To be done —
Answer these from the Registry Relay page text:
(a) What kind of API can Registry Relay publish an Excel workbook as?
(b) Which four things does the text say stay on the deployment?
(c) Under "Good fit," what two examples of a schedule are given in parentheses?

Registry Relay can publish an Excel workbook as a protected, read-only HTTPS
API: callers read records without touching the file directly or seeing raw
sheet names and columns. This holds only when the workbook behaves like a
small read-only database: stable columns, real keys, parseable types, no
formulas standing in for data. This document lists the conditions a workbook
must meet before Relay can serve it.

The contract does not make a spreadsheet trustworthy on its own.
Authorization, purpose limitation, audit, and legal basis stay on the
deployment. See [configuration.md](../configuration/) and [ops.md](../ops/) for
how the items below map to runtime config and the steps to publish a new
version.

## When to use XLSX

Good fit:

- Someone else owns the file and produces it on a schedule (weekly export,
  monthly extract).
- Callers only need to read.
- The data fits in memory and reloads cleanly on a clock or admin trigger.

Bad fit:

- Writes, concurrent editing, transactional updates.
- Caller-controlled queries or live sync.

Extracted material —
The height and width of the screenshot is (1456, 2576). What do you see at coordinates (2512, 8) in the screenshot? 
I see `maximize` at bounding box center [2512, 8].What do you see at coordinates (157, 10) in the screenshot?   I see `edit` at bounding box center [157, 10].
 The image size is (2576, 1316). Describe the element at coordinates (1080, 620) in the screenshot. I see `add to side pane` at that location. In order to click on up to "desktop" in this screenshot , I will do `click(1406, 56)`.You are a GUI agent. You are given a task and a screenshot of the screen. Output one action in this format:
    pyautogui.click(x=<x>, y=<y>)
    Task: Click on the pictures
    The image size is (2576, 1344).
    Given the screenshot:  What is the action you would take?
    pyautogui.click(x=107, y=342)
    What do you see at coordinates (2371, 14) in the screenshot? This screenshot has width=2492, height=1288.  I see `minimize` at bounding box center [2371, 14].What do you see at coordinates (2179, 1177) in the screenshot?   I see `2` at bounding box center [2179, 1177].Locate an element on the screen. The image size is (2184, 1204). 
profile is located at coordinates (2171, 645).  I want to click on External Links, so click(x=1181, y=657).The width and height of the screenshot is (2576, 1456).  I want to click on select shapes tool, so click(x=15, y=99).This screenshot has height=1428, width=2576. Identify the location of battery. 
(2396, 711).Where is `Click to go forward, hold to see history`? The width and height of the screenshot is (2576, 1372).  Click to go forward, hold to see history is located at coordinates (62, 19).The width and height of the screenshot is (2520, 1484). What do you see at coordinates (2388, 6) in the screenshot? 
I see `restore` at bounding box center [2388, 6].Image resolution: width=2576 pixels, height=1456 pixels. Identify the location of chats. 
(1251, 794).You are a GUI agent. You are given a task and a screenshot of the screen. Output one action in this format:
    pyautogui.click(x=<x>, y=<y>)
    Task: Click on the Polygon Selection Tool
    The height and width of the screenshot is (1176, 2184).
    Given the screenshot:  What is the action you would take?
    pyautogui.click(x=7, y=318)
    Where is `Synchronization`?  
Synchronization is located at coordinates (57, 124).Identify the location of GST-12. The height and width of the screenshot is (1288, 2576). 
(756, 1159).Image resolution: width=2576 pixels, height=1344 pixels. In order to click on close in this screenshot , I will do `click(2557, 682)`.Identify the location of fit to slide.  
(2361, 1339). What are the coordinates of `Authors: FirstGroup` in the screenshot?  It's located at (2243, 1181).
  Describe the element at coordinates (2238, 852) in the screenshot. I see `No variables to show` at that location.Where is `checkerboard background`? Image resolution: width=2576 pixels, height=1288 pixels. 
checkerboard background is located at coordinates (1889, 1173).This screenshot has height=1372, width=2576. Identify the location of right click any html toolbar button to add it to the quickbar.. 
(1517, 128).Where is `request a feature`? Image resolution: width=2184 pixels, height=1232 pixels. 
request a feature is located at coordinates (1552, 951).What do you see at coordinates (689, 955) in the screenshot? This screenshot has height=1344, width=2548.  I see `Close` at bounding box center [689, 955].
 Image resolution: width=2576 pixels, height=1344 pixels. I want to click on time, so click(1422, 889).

Response below —
(a) A protected, read-only HTTPS API.
(b) Authorization, purpose limitation, audit, and legal basis.
(c) Weekly export and monthly extract.